The building reorients the urban block, linking the higher Archway Road with the lower Wembury Mews. Arranged across three floors, the volume opens towards south-east views across the city, while its southern flank frames St Augustine’s Church, Highgate. The two-bedroom, two-and-a-half-storey house is economical in its use of space and material. Upper floors exploit the height afforded by the split pitched and flat roof arrangement: a large-format dormer introduces generous ceiling height to the rear bedroom, while flush eaves and a flat roof to the front keep the volume compact within the mews.The mews façade is robust and carefully proportioned. Without applied decoration, its simplicity is enriched through subtle inflection. Terracotta red brickwork, lime render, and flush pointing frame generous openings. A tapered recess forms a sheltered porch, while a planting bed and bench address the shared space of the mews. Above the parapet, a large opening introduces light into a double-height upper-floor atrium.

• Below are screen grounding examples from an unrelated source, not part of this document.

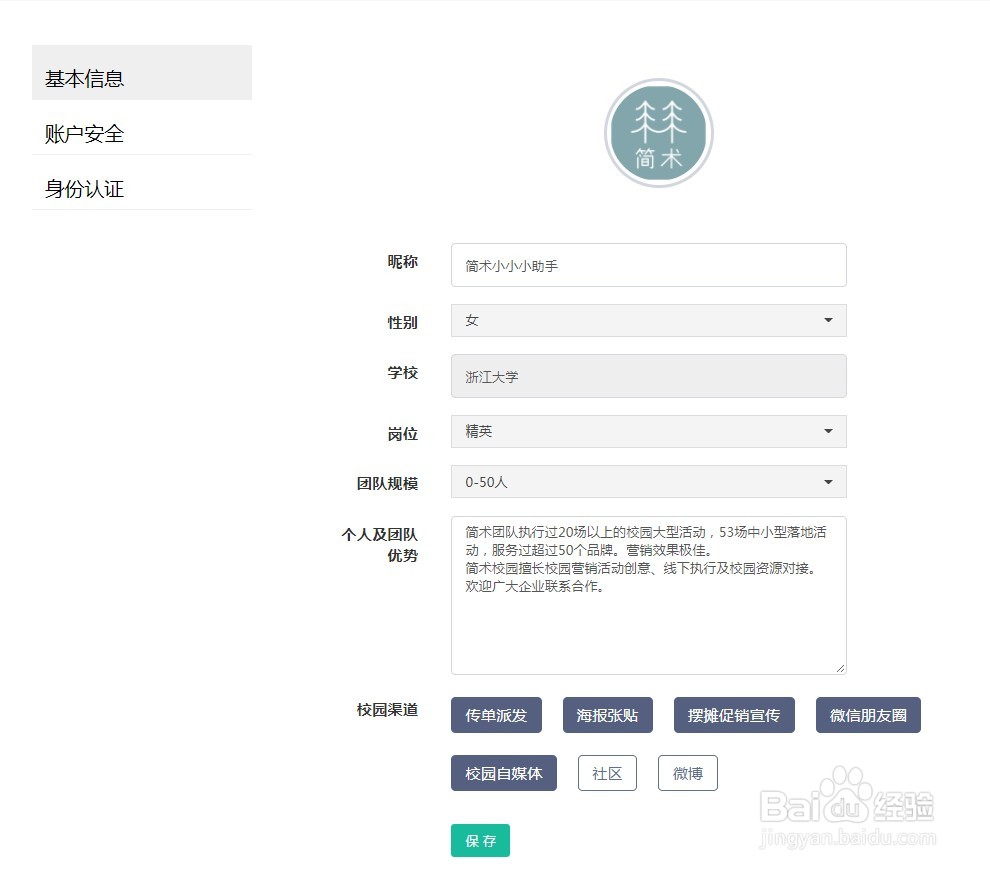Image resolution: width=990 pixels, height=872 pixels.
Task: Toggle the 摆摊促销宣传 channel tag
Action: (733, 715)
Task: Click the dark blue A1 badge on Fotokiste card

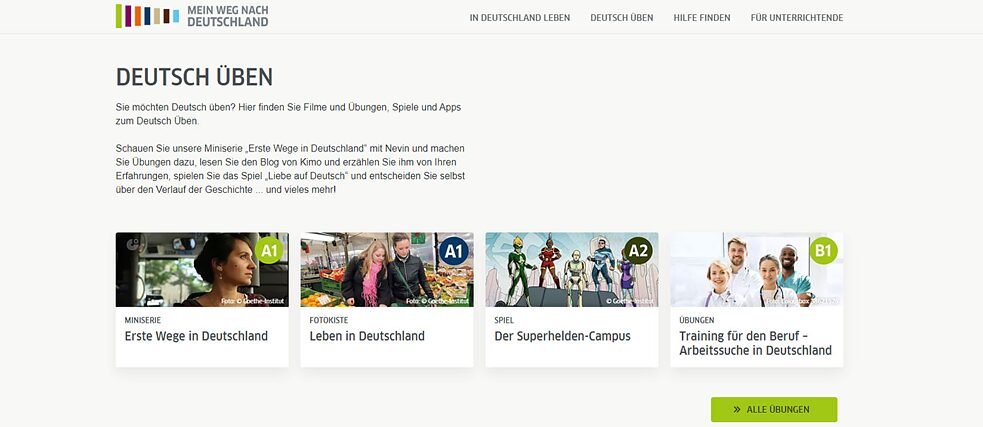Action: [454, 250]
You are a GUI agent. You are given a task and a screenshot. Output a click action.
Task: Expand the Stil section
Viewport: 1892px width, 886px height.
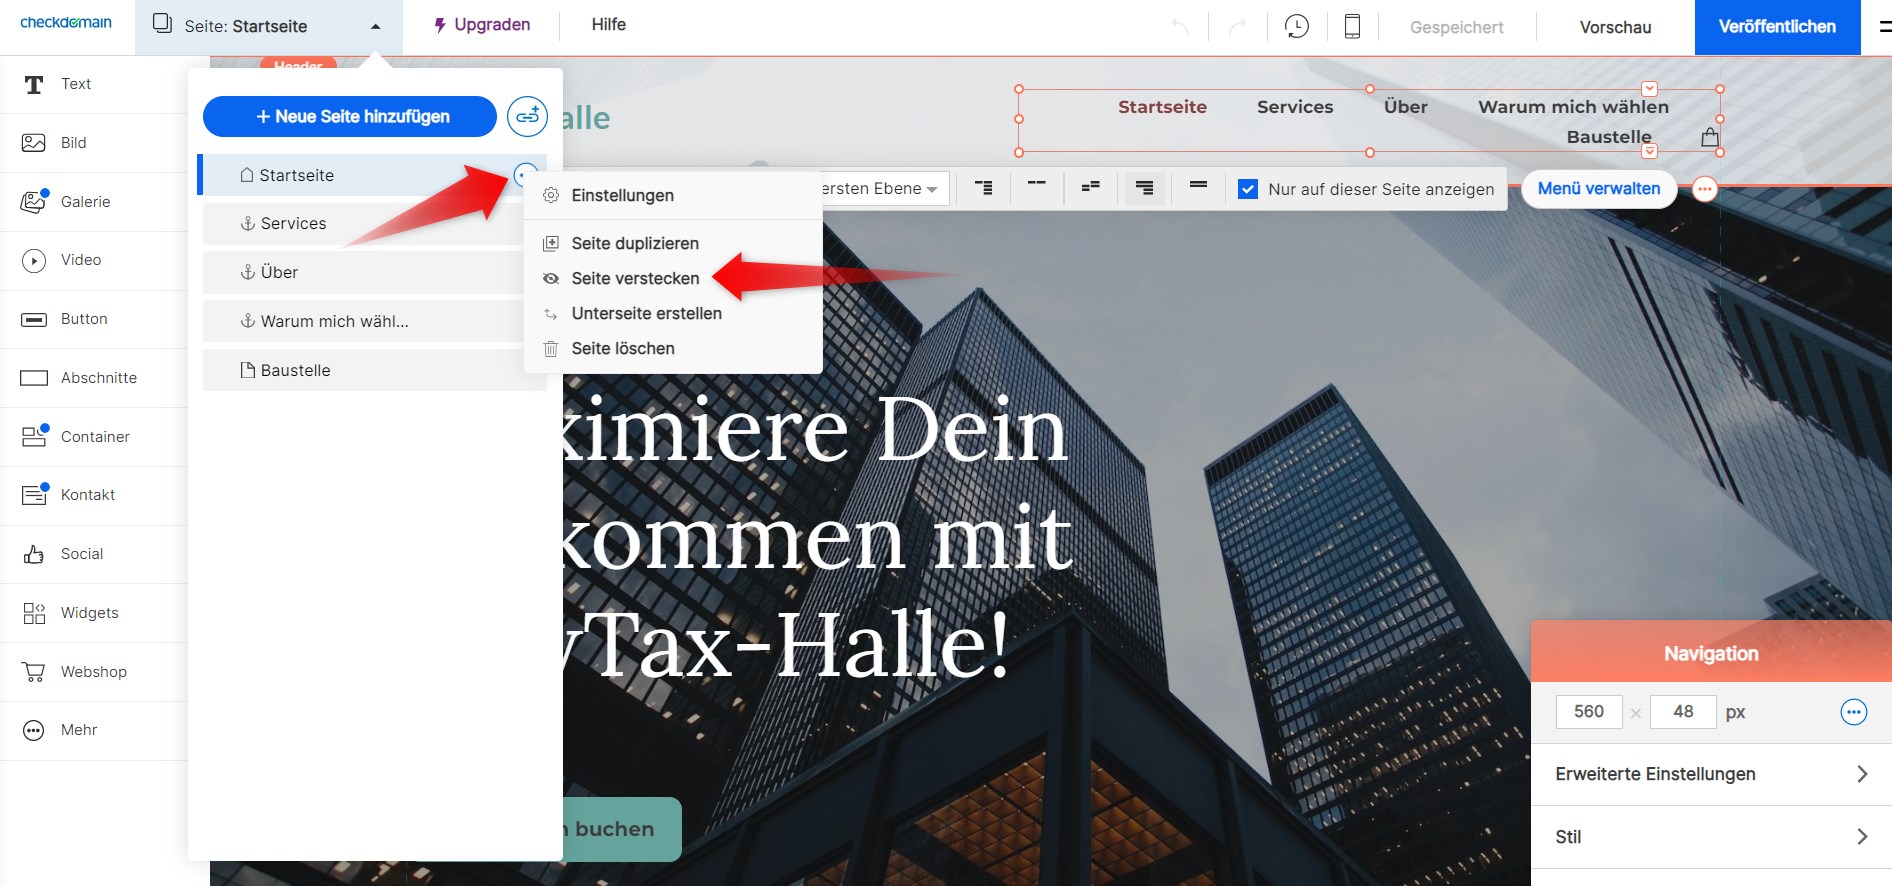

The rear façade adopts a similar stacked, robust composition. Expressed column and beam elements frame two openings onto the rear yard and passage. A large-format dormer defines the flank façade, reading as a tower-like element that introduces volume to the rear bedroom, while an adjacent steeply pitched roof projects to form a third-floor terrace. Despite its compact footprint, the building’s form and expression remain taut and articulate.
Internally, a tightly set stair forms a spatial anchor. Constructed from lye-washed Douglas fir, the balustrade acts as a canted beam, allowing the stair to self-support. Composite load-bearing ceramic blockwork is left exposed, with lime plaster providing a smooth datum. Lime-pointed quarry tiles echo the materiality of the ceramic walls. Timber joists, set at tight centres, form the soffit, while larger CLT beams define key apertures within the section.